Diez titanes y decenas de miles de semidioses


Foto: Óscar Vázquez
Mi padre me dio una vez la razón por la cual el fútbol era el mejor deporte de todos. A esa coletilla solía añadir que lo era, además, con mucha diferencia. Cuando apenas contaba con unos pocos años mi madre, o alguien de la familia, cuestionó el por qué nos obsesionaba tanto el llamado “deporte Rey”. Así que mi padre, con tranquilidad y quizá herido en su orgullo futbolero, espetó lo siguiente: “El fútbol es el mejor espectáculo porque nunca sabes lo que puede pasar. Puedes ir al Cine y que alguien te cuente la película, pero un partido nadie te lo puede contar con antelación”. Ayer, en la calma que me proporcionó la llegada a casa tras el éxtasis de Balaído, me acordé de esta frase. No voy a decir que fue entonces cuando la entendí, porque desde aquel día el fútbol me dio miles de ejemplos de lo que mi padre decía, pero hoy tuvo más sentido que nunca.

Quién nos iba a decir a nosotros, celtistas, antes del partido de ayer, que viviríamos lo que vivimos. Venía un Xerez aparentemente relajado, con los deberes de la permanencia hechos pero quizá herido en su orgullo por haber querido pelear por cotas más altas (y así lo demostraba ante el Deportivo la jornada anterior) a un Balaídos que se presumía abarrotado en un paso más hacia Primera División. Viendo la trayectoria de unos y otros cabía esperar un partido disputado pero que el tiempo decantaría a nuestro favor, algo muy extraño tendría que pasar para que las cosas no cayesen por su propio peso. Y, como el fútbol es tan imprevisible, esas cosas extrañas pasaron. Minuto 5, penalti de Sergio y expulsión. Tocaba remar. Y se remó.

Mi hermano, pesimista como pocos, me decía tras el incidente que tumbaba el campo cuesta arriba que lo veía difícil. Había que creer. Y quizá por animarlo o porque realmente creo en estos jugadores le dije: “Si jugamos como siempre, el hombre menos no se va a notar. Hay que tener el balón y que los laterales suban.”. Y eso fue lo que ocurrió. Los diez de celeste jugaron como si fuesen doce, acompañados en las alas por un Hugo Mallo y un Roberto Lago inconmensurables multiplicando esfuerzos y un trío atacante formado por Orellana, Toni y Aspas que estaba en todos los espacios habidos y por haber. El gol caería como fruta madura y lo mejor que nos podía pasar era que lo hiciese antes del descanso. Cayó, vaya si cayó, y de parte de quién si no de un Iago, Iaguito Aspas que está no de dulce si no de éxtasis celeste. Partidazo el suyo en una mezcla de esfuerzo y clase que terminó con su físico tumbado en el césped entre gritos y sollozos celtistas. Simplemente épico.

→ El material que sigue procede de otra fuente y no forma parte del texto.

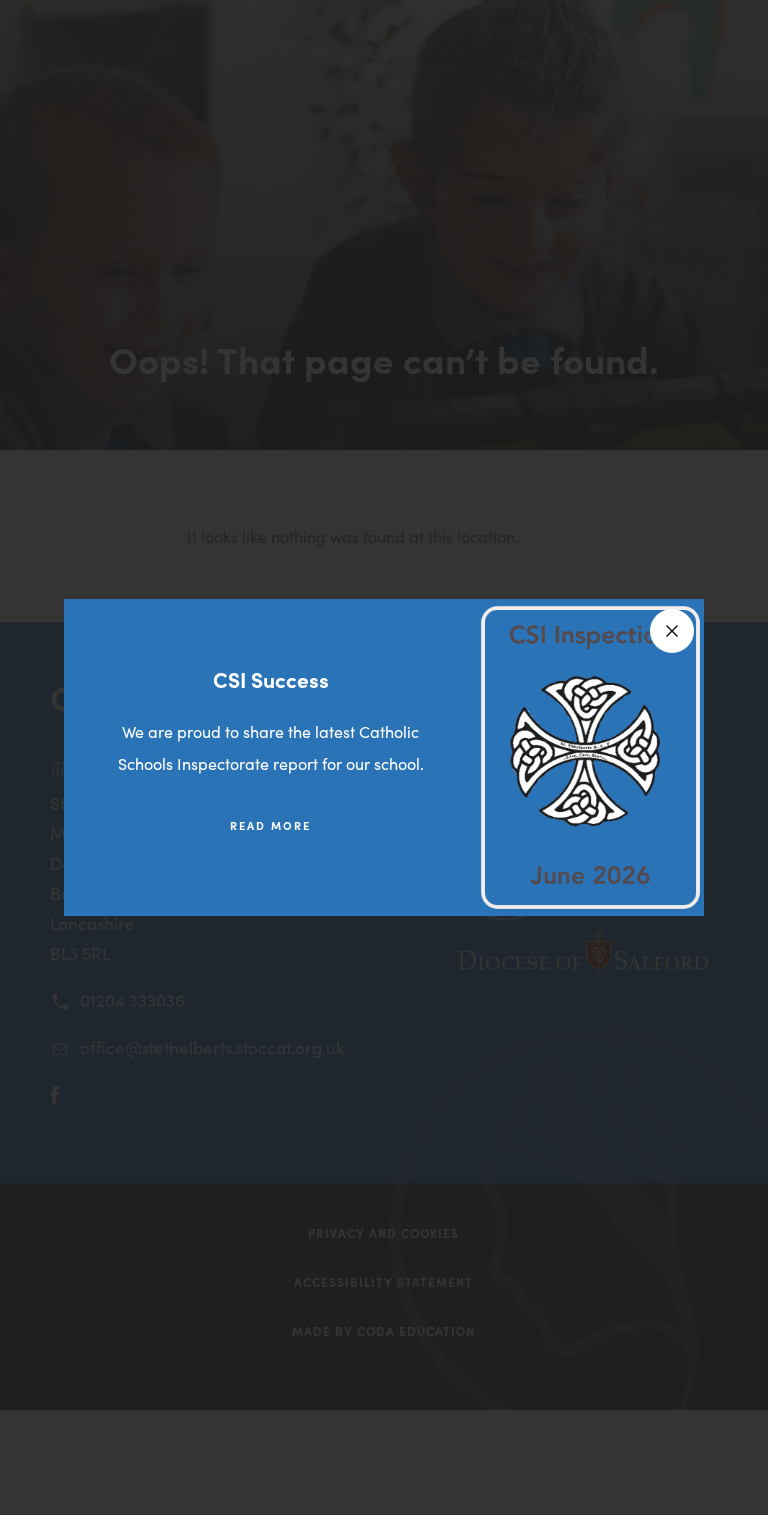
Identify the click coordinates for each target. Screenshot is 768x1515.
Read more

Claro que antes había marcado el penalti que el portero jerezano provocó emulando a Sergio justo en el mismo instante y en la misma portería solo que en la segunda parte. El árbitro, uno de los peores que un servidor haya podido ver con sus ojos, castigó la jugada solo con amarilla cuando ambas eran calcadas. La suerte fue que era la segunda. Nadie era capaz de sentarse. El lanzamiento era crucial, fallar no era una opción aunque mi padre, confiado, decía que aunque fallásemos el gol caería. Los nervios desaparecieron al ver el balón entre las redes. “¡A por otro!”, gritábamos todos. Sangre, sudor y lágrimas. Esta vez de alegría al ver cómo Álex López clavaba un zarpazo desde fuera del área. Ya no se escapaba. Un partido que vimos imposible se convertía en una goleada tras la picadita, una más, de un Orellana tan determinante como solidario en lo defensivo.

Fue el esfuerzo de diez titanes (catorce más bien) acompañado por el aliento de decenas de miles de semidioses en la grada. Incluso la chiquillada de Hugo Mallo, a quien el ímpetu le jugó una mala pasada, fue aceptada con la resignación de quien se sabe poderoso. A estas alturas solamente cabe un pensamiento: que seguiremos, que ningún obstáculo podrá con nosotros y que volveremos a Primera. No lo dije en toda la temporada por precaución, pero ahora me sale de dentro y me uno al júbilo general: ¡Que sí, joder, que vamos a ascender! Y haciéndolo con partidos como estos es como mejor sabe, con la magia de ese deporte que mi padre destacaba por su característica de imprevisible, porque el fútbol, cuando quiere, es lo mejor del mundo. Y cuando está teñido de celeste, más todavía.